__Work to do__. From the Bali travel guide, reproduce word for word the passage that starts at the words "If you’d like" and ends after the words "routes and stops.".

Located on the eastern side of southern Bali, Nusa Dua is described as being the most exclusive beachfront area on the island and home to some of its best white sand beaches. Almost all of the hotels here are international 5-star resorts. It sounds like another great place to stay if you’re traveling to Bali on your honeymoon. Go to Booking.com, Agoda, or AirBnB to find accommodations in Nusa Dua.
If you’re into action-packed activities like jet skiing or parasailing, then you should probably stay here. Tanjung Benoa is located directly north of Nusa Dua and is described as being one of the best places on the island for watersports. Check out Booking.com or AirBnB for listings in Tanjung Benoa.
Sanur Beach is apparently Bali’s very first tourism beach area. It’s quieter and more laid back compared to other areas like Kuta and Legian. Honeymooners may want to consider staying here as well. Check out Booking.com, Agoda, or AirBnB for listings on Sanur Beach.
Denpasar is the capital city of Bali and the most urban area on this list. If you’d prefer to stay in a city rather than a touristy beach area, then Denpasar is one to consider. Follow the links to check out Denpasar listings on Booking.com, Agoda, or AirBnB.
I first learned about this area from a fellow travel blogger. Apparently, it’s many a digital nomad’s preferred place to live when staying for many months in Bali. From what I understand, it’s a secluded area with a good balance of coastal and rice terraced environments. Check out Booking.com, Agoda, and AirBnB to search for accommodations in Canggu.
THINGS TO DO
There are plenty of fun and interesting things to do in southern Bali. However, attractions are spread out (see map) and the island doesn’t have a developed public transportation system. It’s easiest to book a private car charter with driver, which is what I did, or go on a guided tour. I’ll get into the different options in more detail below.
If you’d like to visit these attractions in the cheapest way possible, then it may be best to get around using the Kura Kura shuttle bus. It’s a fleet of air-conditioned minibuses that ply set routes on the island. You can get 1-day or 3-day passes on Klook. Follow the link for more information and a list of routes and stops.

__Dataset extract__.
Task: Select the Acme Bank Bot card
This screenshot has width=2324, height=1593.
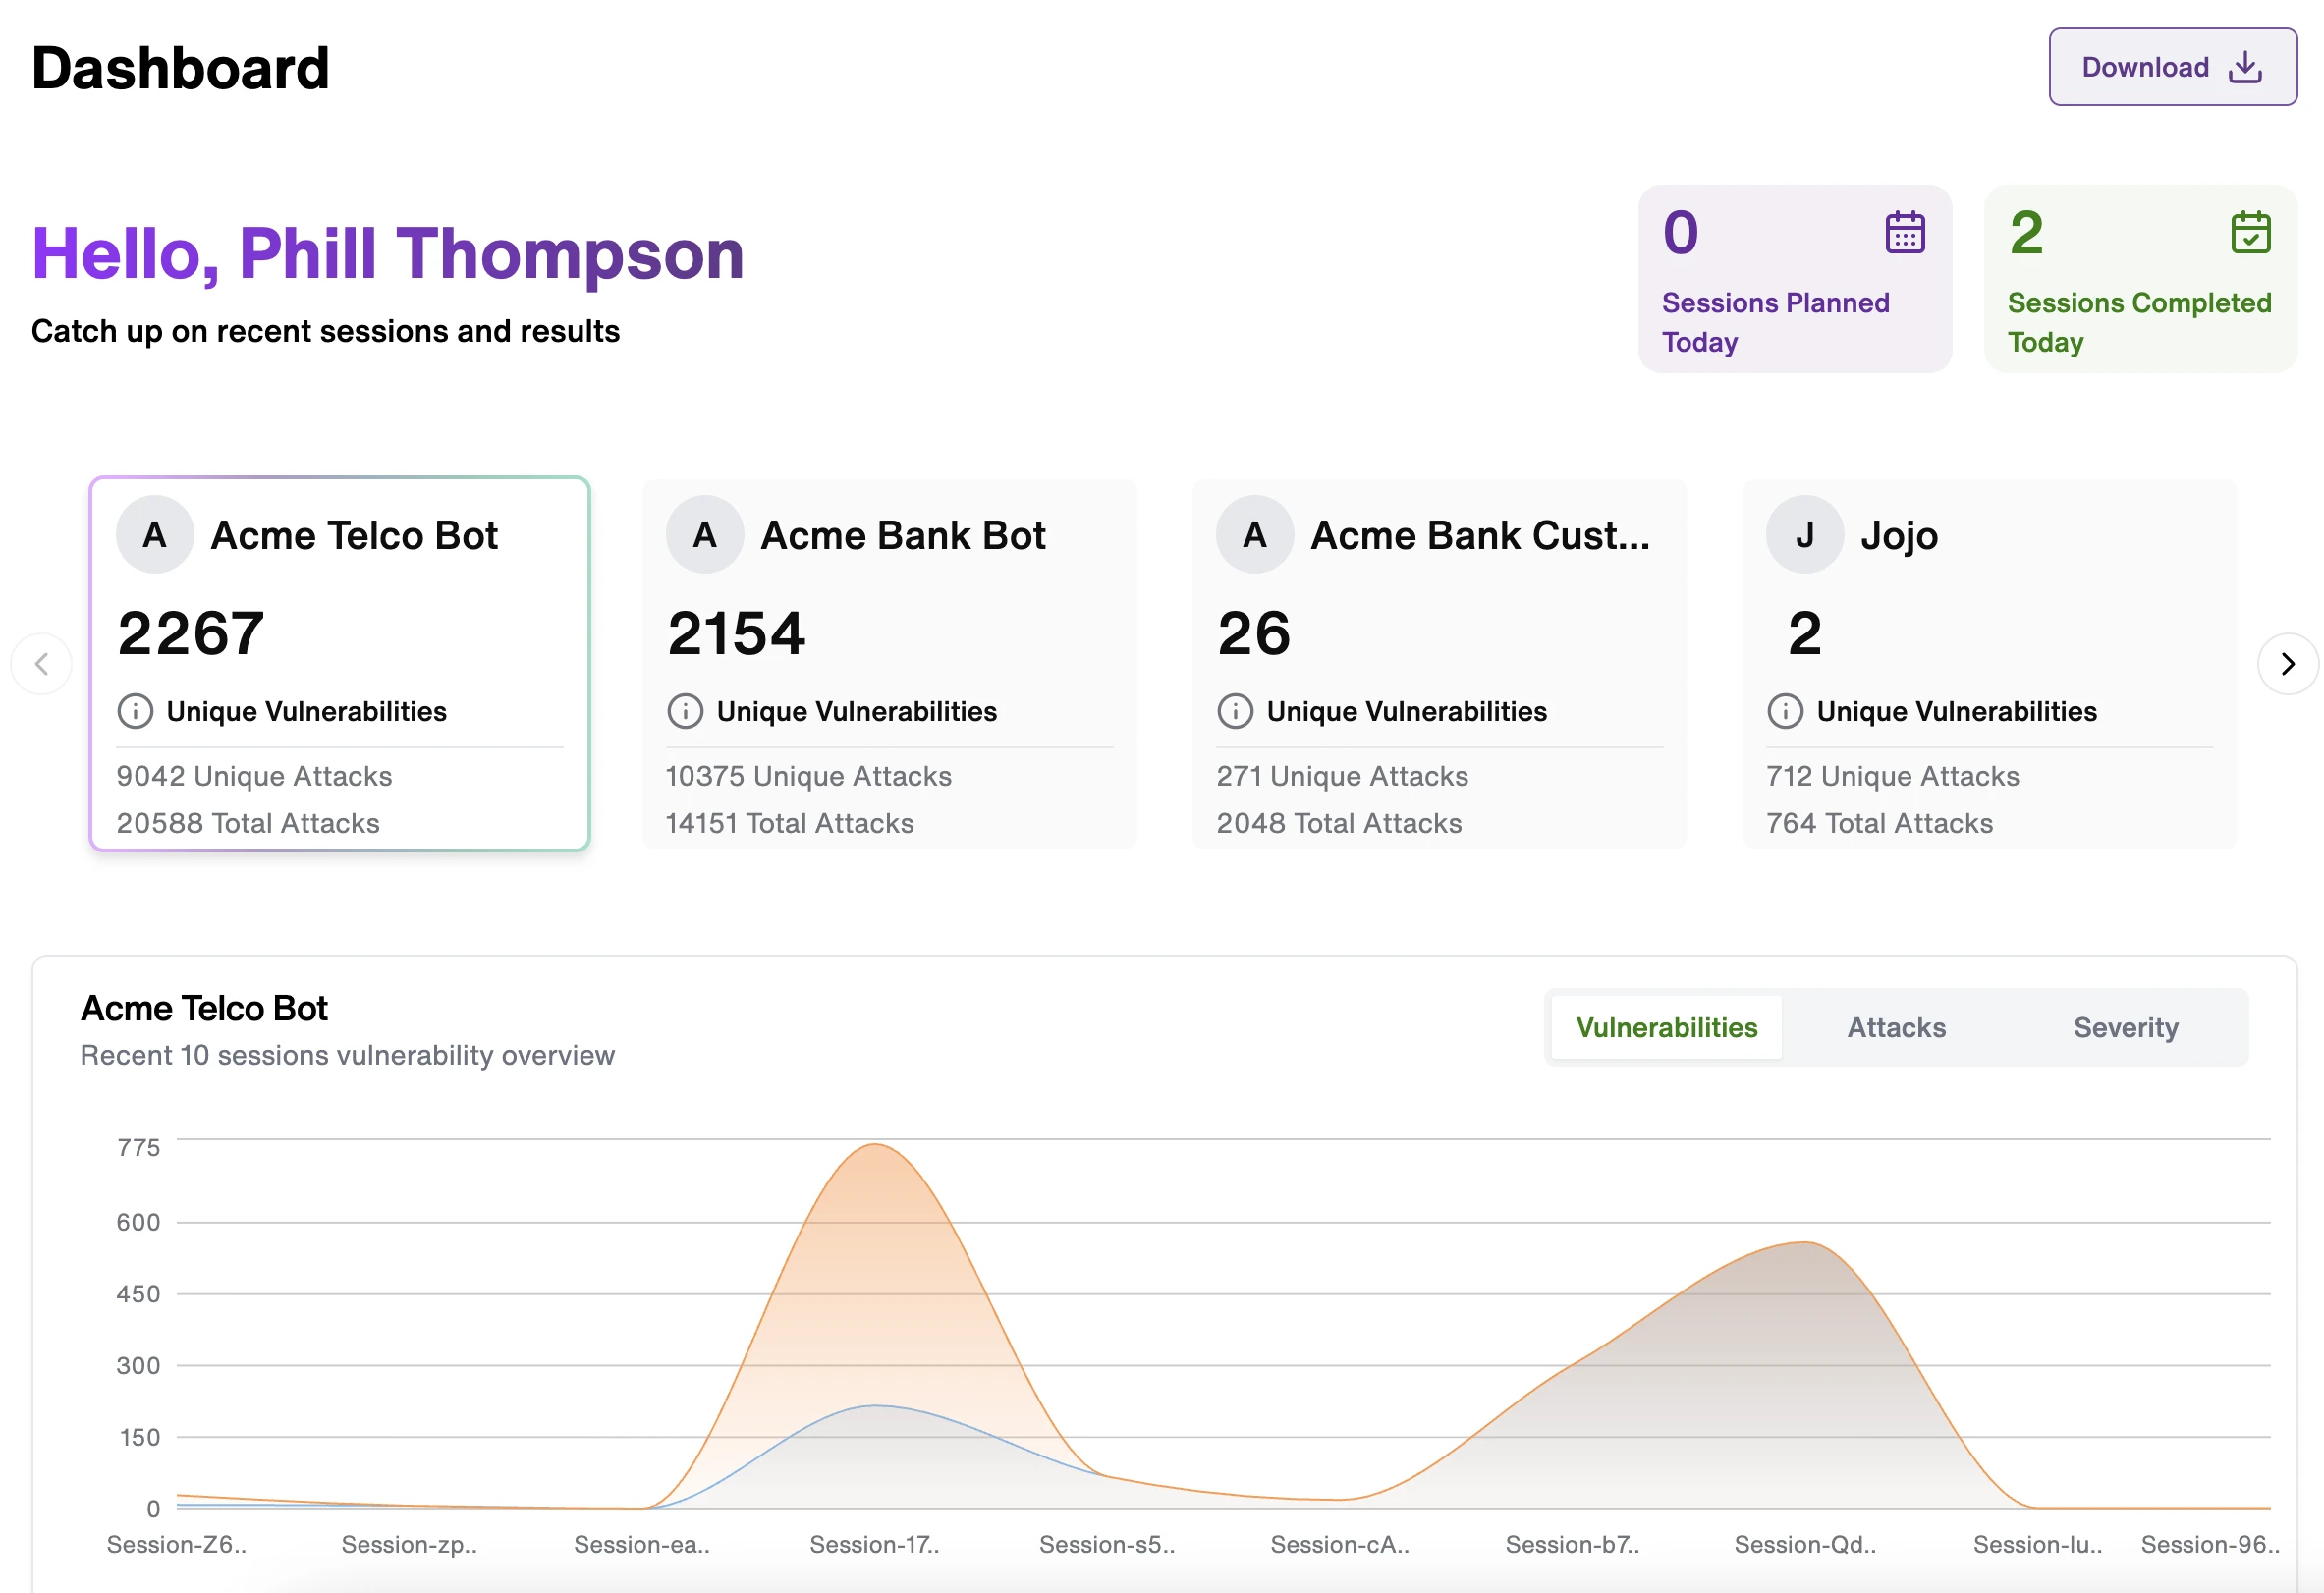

__Exercise solution__.
If you’d like to visit these attractions in the cheapest way possible, then it may be best to get around using the Kura Kura shuttle bus. It’s a fleet of air-conditioned minibuses that ply set routes on the island. You can get 1-day or 3-day passes on Klook. Follow the link for more information and a list of routes and stops.